[Records from a collection]

%%

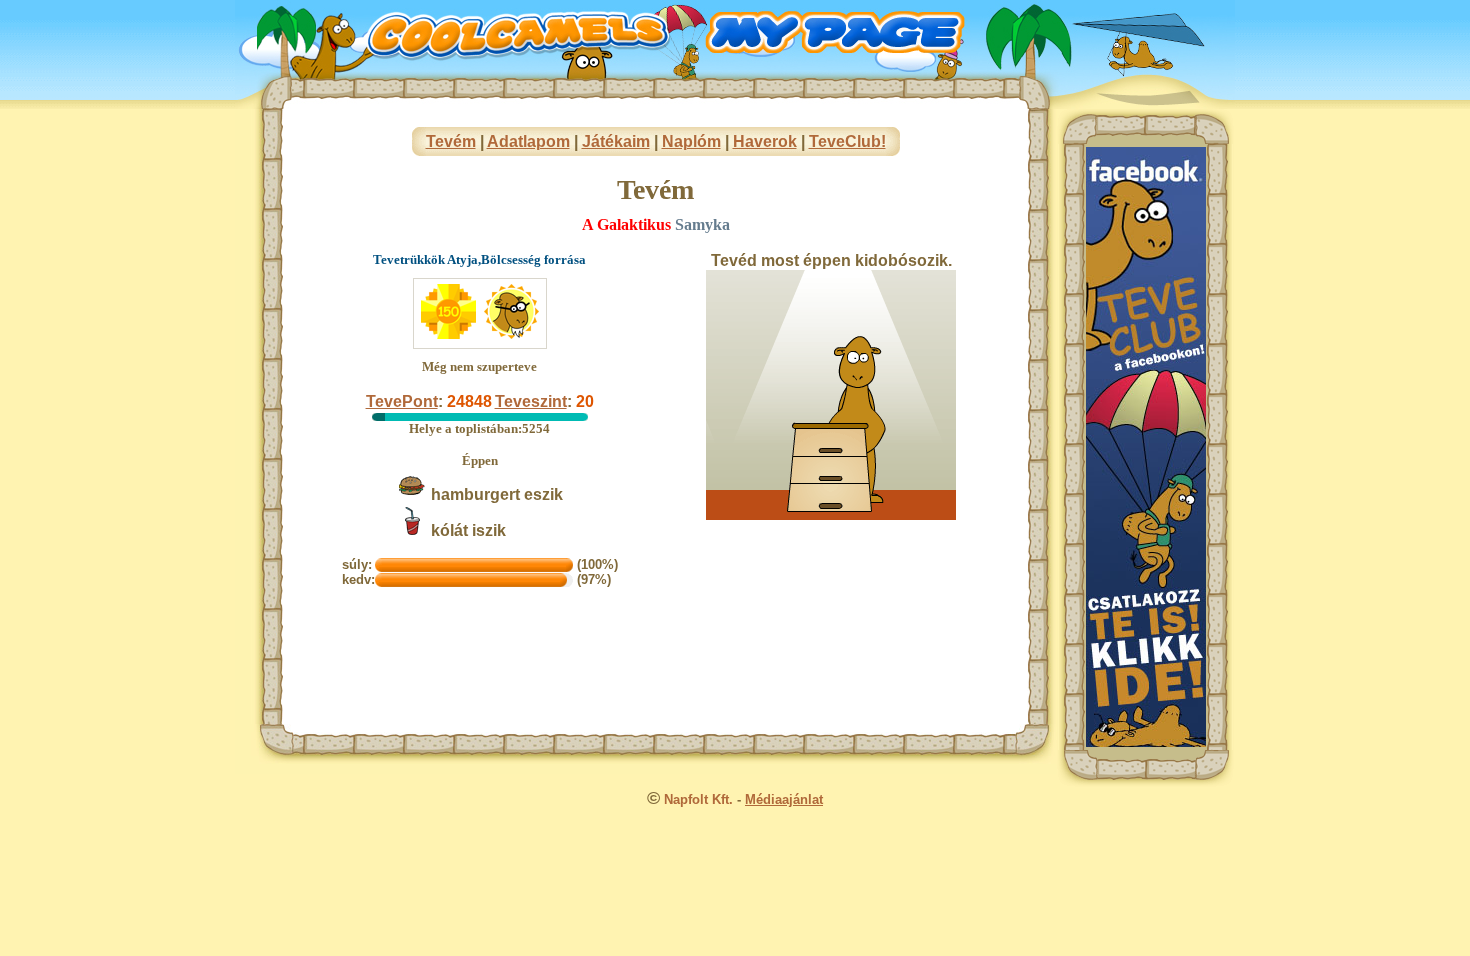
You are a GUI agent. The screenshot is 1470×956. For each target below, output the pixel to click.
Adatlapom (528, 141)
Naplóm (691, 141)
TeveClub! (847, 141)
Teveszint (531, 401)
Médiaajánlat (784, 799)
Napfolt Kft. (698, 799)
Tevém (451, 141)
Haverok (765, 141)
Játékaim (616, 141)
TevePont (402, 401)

%%
%%

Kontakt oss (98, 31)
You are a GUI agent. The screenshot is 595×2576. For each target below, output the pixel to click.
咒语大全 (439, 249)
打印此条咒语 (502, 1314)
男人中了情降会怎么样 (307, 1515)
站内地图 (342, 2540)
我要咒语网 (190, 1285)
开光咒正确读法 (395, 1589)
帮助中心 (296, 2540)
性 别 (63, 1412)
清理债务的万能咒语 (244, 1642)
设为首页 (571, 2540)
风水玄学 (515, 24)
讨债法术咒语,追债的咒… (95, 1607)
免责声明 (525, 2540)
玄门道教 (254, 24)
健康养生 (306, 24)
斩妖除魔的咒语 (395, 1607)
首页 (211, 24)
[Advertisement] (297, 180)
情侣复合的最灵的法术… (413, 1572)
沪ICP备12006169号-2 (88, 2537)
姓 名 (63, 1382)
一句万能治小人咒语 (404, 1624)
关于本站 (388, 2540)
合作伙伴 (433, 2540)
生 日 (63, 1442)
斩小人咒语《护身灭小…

%%
%%

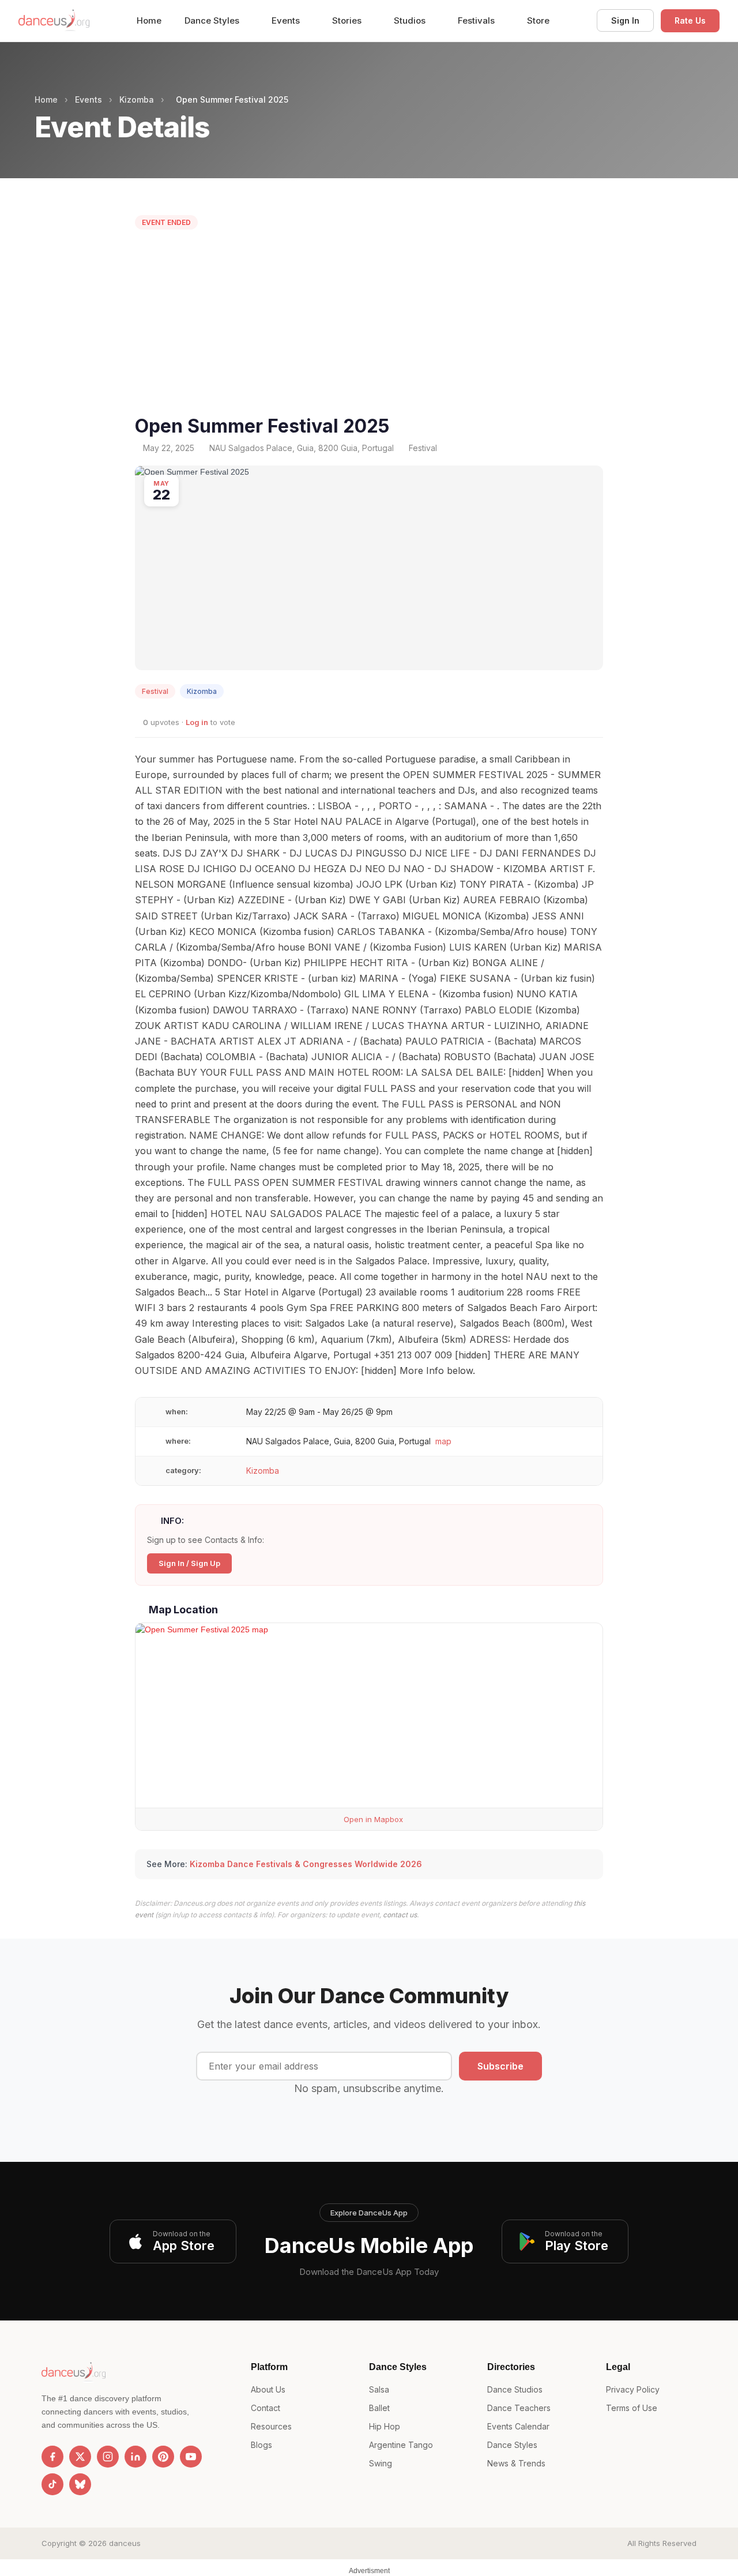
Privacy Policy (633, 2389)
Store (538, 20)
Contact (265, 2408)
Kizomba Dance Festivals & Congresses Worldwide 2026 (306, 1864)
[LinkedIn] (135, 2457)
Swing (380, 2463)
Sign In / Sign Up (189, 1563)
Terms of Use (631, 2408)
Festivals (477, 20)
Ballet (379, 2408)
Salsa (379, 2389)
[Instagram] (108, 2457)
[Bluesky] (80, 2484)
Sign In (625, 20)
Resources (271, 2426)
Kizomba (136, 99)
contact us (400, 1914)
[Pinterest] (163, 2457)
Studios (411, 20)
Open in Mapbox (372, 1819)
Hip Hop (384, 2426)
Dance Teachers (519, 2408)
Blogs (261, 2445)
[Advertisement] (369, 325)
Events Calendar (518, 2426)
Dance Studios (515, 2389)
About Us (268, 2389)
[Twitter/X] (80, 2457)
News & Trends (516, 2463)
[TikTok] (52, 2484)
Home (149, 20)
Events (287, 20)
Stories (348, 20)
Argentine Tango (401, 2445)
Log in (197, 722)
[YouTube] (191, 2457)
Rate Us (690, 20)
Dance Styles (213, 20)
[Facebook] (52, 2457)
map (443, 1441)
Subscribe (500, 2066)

%%

• Your objective
Output, from the data above, the lines from the line with "开光咒正确读法 (395, 1589)" to the line with "斩小人咒语《护身灭小…" exactly as they stand, both ends included and nothing else.

• Result for this task
开光咒正确读法 (395, 1589)
帮助中心 (296, 2540)
性 别 (63, 1412)
清理债务的万能咒语 (244, 1642)
设为首页 (571, 2540)
风水玄学 (515, 24)
讨债法术咒语,追债的咒… (95, 1607)
免责声明 (525, 2540)
玄门道教 (254, 24)
健康养生 (306, 24)
斩妖除魔的咒语 (395, 1607)
首页 (211, 24)
[Advertisement] (297, 180)
情侣复合的最灵的法术… (413, 1572)
沪ICP备12006169号-2 (88, 2537)
姓 名 (63, 1382)
一句万能治小人咒语 (404, 1624)
关于本站 (388, 2540)
合作伙伴 (433, 2540)
生 日 (63, 1442)
斩小人咒语《护身灭小…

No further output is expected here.